Final answer:
The percentage increase in yield strength from strain hardening varies between aluminum, magnesium, and copper. Magnesium sees a higher increase due to its hexagonal structure while aluminum and copper, both with face-centered cubic structures, undergo moderate increases. The difference is due to the varying ease of deformation and dislocation movements in each metal's crystal structure.
Step-by-step explanation:
The percent increase in yield strength by strain hardening differs among commercially pure annealed metals like aluminum, magnesium, and copper. Strain hardening is a result of plastic deformation, which rearranges and entangles the atoms within a material's crystal structure, leading to an increase in strength. The extent of this strengthening effect depends on the metal's initial microstructure and how it can accommodate and lock dislocations—the linear defects around which plastic deformation occurs.

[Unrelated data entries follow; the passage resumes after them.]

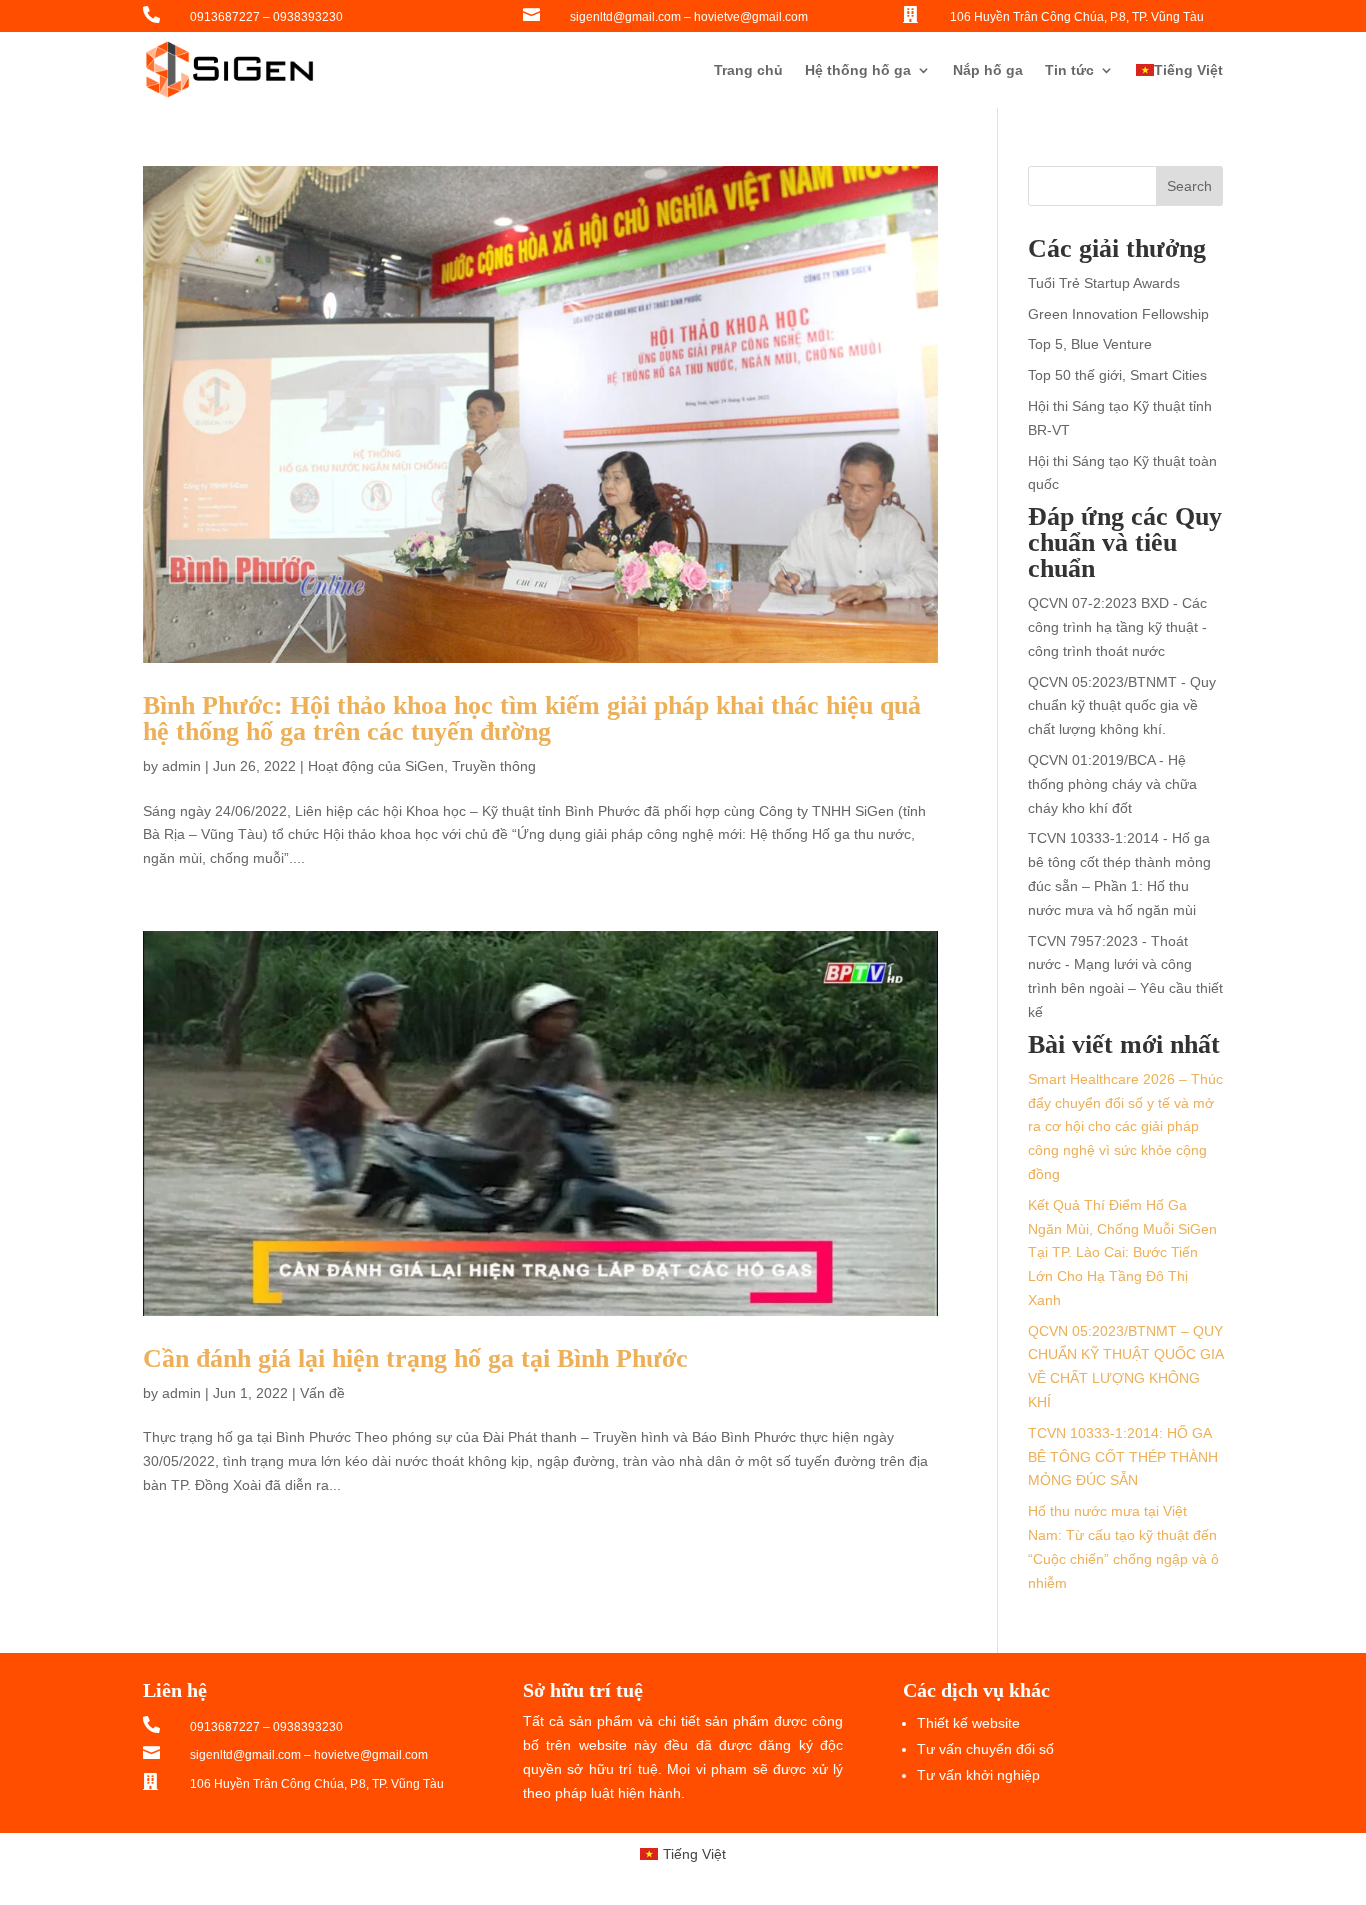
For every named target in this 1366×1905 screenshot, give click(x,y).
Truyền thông (494, 766)
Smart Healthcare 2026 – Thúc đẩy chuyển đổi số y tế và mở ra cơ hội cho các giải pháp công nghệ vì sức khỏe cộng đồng (1125, 1126)
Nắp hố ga (988, 70)
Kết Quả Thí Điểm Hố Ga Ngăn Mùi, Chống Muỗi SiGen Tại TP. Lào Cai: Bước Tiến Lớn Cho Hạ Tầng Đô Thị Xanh (1122, 1252)
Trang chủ (748, 70)
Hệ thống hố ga (858, 70)
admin (181, 766)
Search (1189, 186)
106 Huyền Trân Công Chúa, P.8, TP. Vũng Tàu (1077, 17)
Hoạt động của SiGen (376, 766)
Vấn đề (322, 1393)
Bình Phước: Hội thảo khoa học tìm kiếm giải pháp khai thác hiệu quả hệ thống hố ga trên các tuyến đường (532, 718)
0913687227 (225, 17)
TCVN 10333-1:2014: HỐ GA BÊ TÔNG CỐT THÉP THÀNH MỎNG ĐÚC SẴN (1123, 1457)
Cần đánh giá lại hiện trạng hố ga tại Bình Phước (415, 1358)
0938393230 (308, 17)
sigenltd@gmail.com (625, 17)
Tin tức (1069, 70)
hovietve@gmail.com (751, 17)
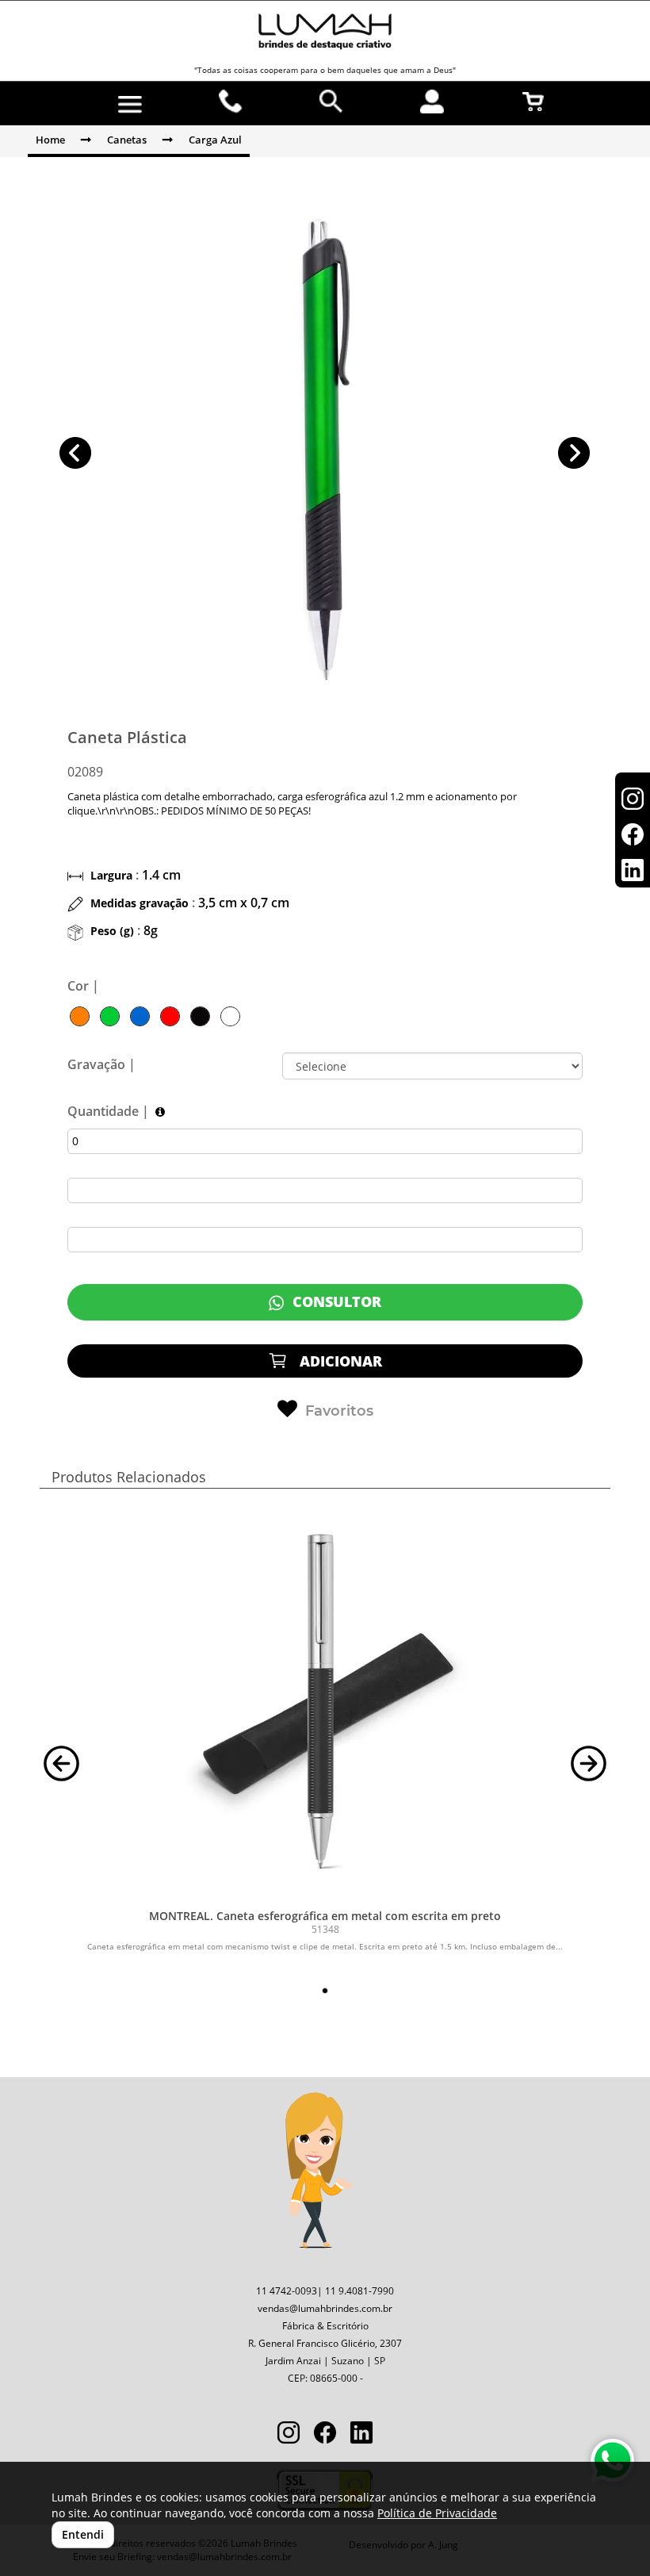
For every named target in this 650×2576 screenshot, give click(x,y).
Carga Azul (215, 139)
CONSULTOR (335, 1301)
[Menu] (129, 104)
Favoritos (339, 1411)
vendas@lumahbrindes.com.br (325, 2308)
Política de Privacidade (437, 2512)
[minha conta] (432, 101)
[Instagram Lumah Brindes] (288, 2434)
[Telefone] (231, 101)
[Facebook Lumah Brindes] (325, 2434)
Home (50, 139)
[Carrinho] (533, 101)
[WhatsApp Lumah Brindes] (612, 2460)
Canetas (127, 139)
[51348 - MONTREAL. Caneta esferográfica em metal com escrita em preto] (325, 1703)
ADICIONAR (339, 1360)
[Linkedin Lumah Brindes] (361, 2434)
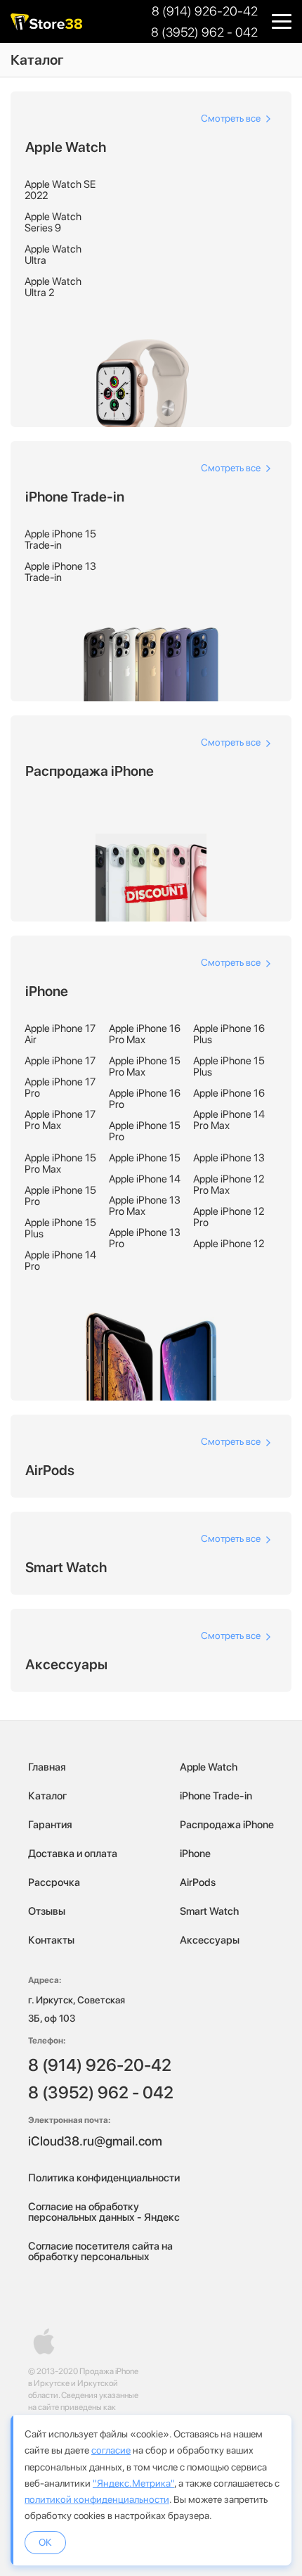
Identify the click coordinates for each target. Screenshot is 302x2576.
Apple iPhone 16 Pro (144, 1099)
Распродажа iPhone (227, 1824)
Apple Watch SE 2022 (60, 190)
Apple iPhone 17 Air (60, 1034)
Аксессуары (209, 1940)
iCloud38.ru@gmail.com (95, 2141)
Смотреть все (232, 118)
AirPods (198, 1882)
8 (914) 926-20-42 (205, 11)
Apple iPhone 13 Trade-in (60, 572)
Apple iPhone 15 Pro (144, 1131)
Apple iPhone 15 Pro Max (144, 1066)
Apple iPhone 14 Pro (60, 1261)
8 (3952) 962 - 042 (204, 32)
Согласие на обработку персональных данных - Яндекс (104, 2212)
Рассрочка (54, 1882)
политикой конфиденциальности (97, 2499)
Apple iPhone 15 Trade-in (60, 539)
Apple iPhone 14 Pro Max (229, 1120)
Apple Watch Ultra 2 (53, 287)
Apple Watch (208, 1767)
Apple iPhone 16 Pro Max (144, 1034)
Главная (47, 1767)
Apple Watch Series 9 (53, 222)
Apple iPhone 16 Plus (229, 1034)
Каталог (47, 1796)
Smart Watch (209, 1911)
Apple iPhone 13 (229, 1158)
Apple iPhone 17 (60, 1060)
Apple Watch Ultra (53, 255)
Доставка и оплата (72, 1853)
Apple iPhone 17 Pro (60, 1087)
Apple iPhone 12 (228, 1243)
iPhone (195, 1853)
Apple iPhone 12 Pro (228, 1217)
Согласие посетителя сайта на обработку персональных (100, 2251)
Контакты (51, 1940)
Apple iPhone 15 (144, 1158)
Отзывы (46, 1911)
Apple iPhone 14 (144, 1179)
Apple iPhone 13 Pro (144, 1238)
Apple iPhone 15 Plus (229, 1066)
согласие (111, 2450)
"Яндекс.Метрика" (133, 2483)
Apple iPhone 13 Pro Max (144, 1206)
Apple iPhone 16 (229, 1093)
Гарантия (50, 1824)
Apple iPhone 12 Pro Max (228, 1185)
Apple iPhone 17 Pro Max (60, 1120)
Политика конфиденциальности (104, 2178)
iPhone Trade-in (216, 1796)
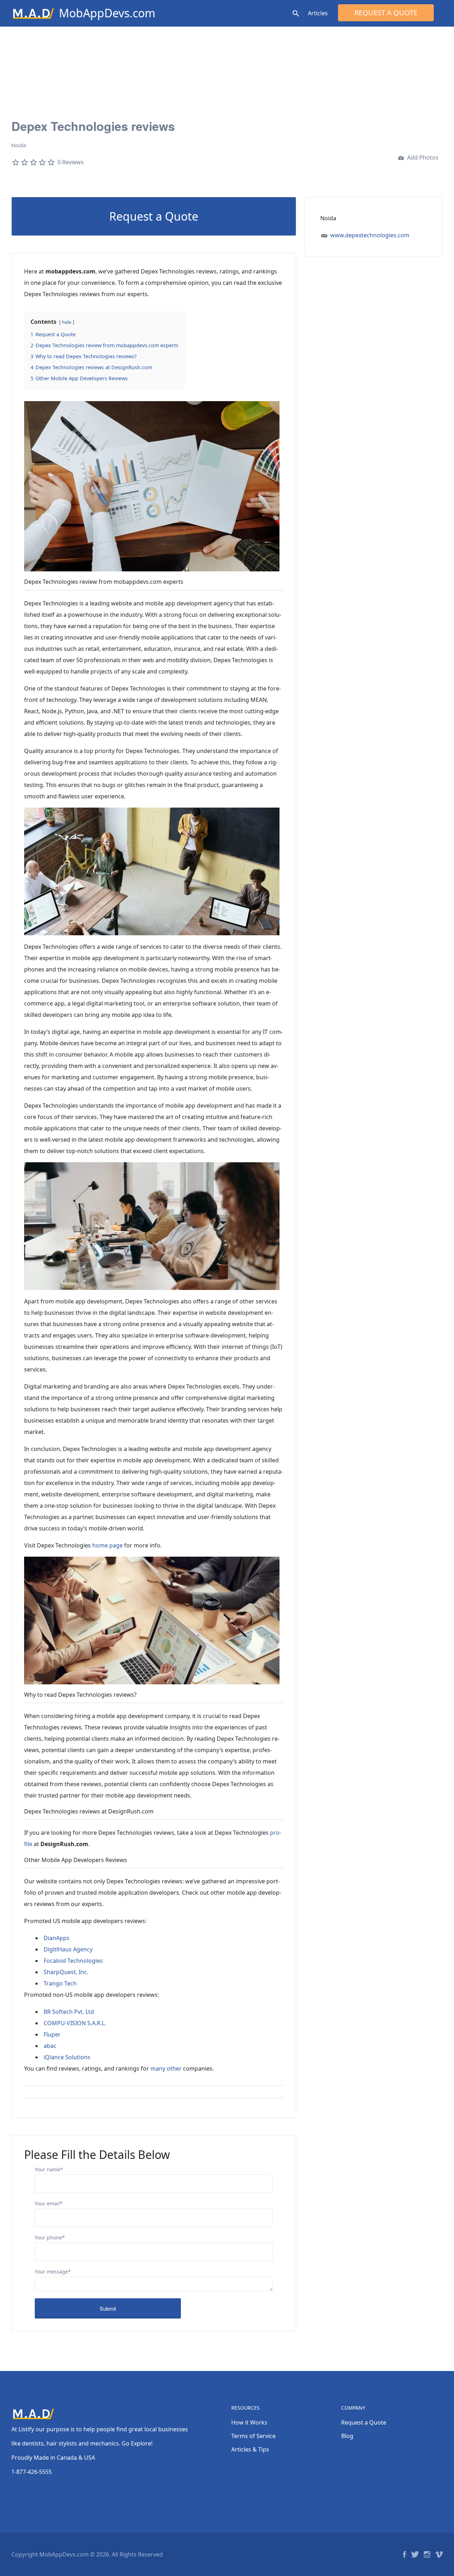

Aluminum, being a face-centered cubic (FCC) metal, has multiple slip systems that allow it to deform plastically before it work hardens. This property gives aluminum a moderate increase in yield strength during strain hardening. Magnesium, having a hexagonal close-packed (HCP) structure, has fewer slip systems available at room temperature; this makes it more difficult to deform, enabling a significantly higher increase in yield strength from strain hardening. Copper, another FCC metal like aluminum, also experiences an intermediate increase in yield strength with strain hardening, but the magnitude varies due to its innate ductility and larger stacking fault energy compared to aluminum.